- **Exercise materials**:
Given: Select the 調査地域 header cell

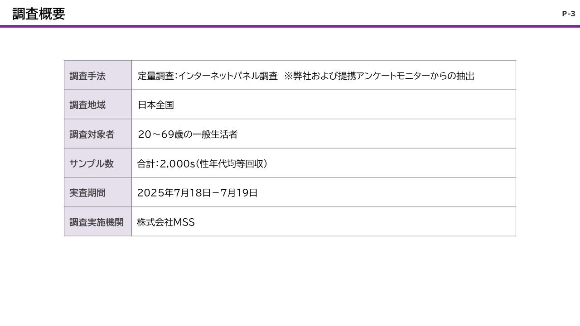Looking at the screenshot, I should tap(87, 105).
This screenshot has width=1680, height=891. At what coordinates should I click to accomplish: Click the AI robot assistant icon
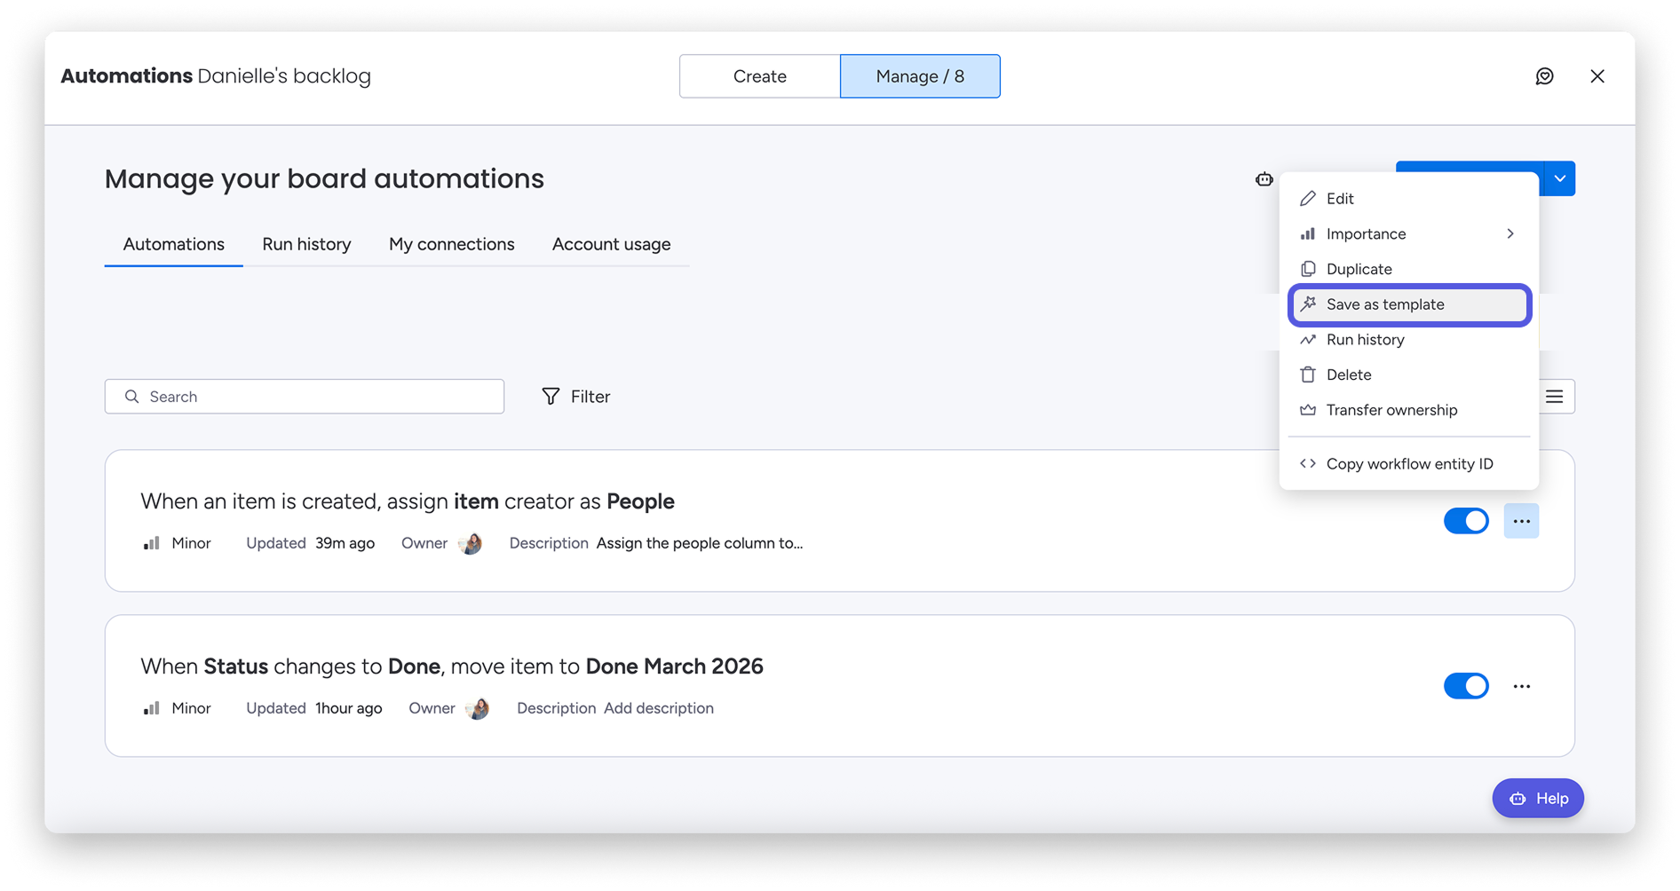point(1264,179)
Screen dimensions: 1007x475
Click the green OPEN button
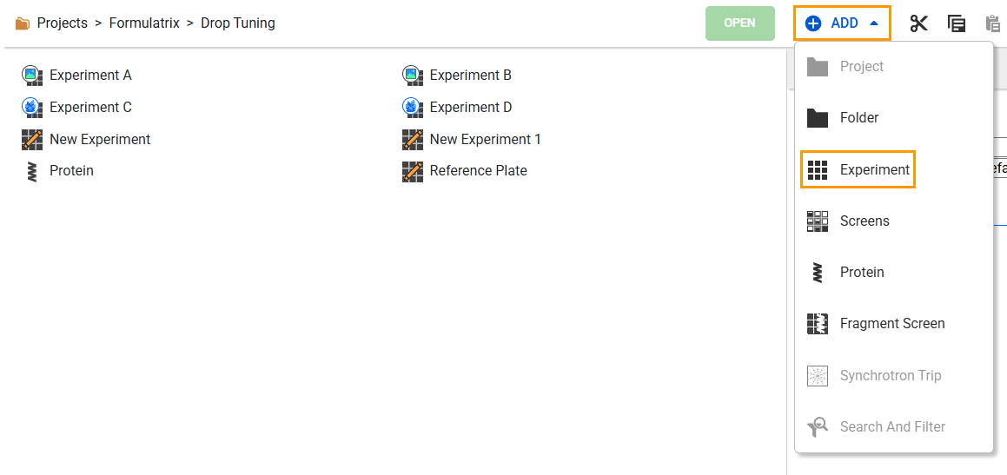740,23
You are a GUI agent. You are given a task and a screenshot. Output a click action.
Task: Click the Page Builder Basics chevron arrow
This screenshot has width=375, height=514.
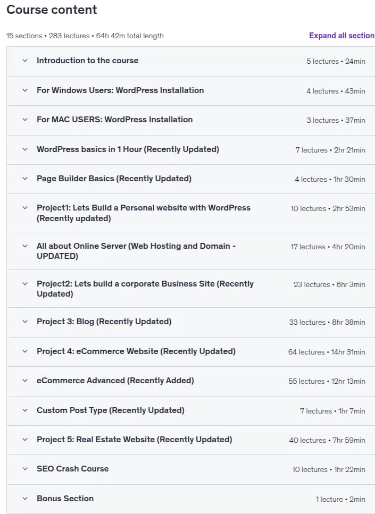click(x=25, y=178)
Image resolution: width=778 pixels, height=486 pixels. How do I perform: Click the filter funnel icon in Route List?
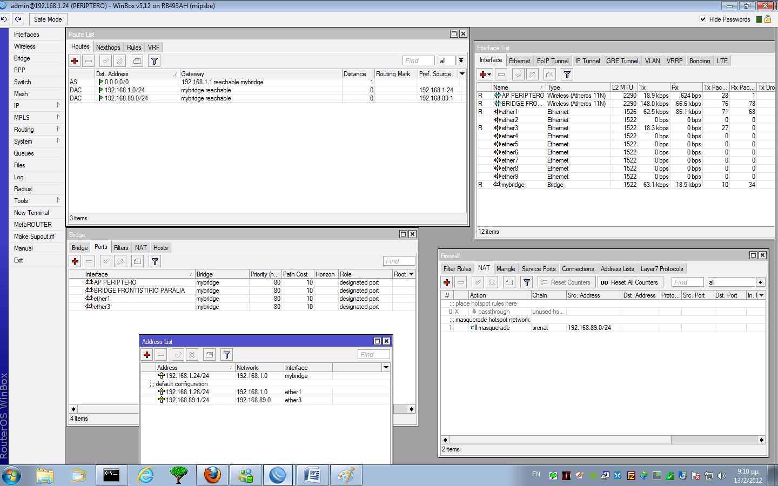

- **What this task involves**:
Starting at the line that contains "This screenshot has width=1680, height=891.", transcribe each line through the last one of the entries above, exactly and without pictures.

- **Response to this task**:
This screenshot has width=1680, height=891. At what coordinates should I click to accomplish: Click the AI robot assistant icon
point(1264,179)
Screen dimensions: 1007x475
Click the green OPEN button
740,23
You are a GUI agent. You are given a task and a screenshot. Output a click action.
Task: Click the Page Builder Basics chevron arrow
This screenshot has width=375, height=514.
click(x=25, y=178)
Image resolution: width=778 pixels, height=486 pixels. How do I perform: Click the filter funnel icon in Route List?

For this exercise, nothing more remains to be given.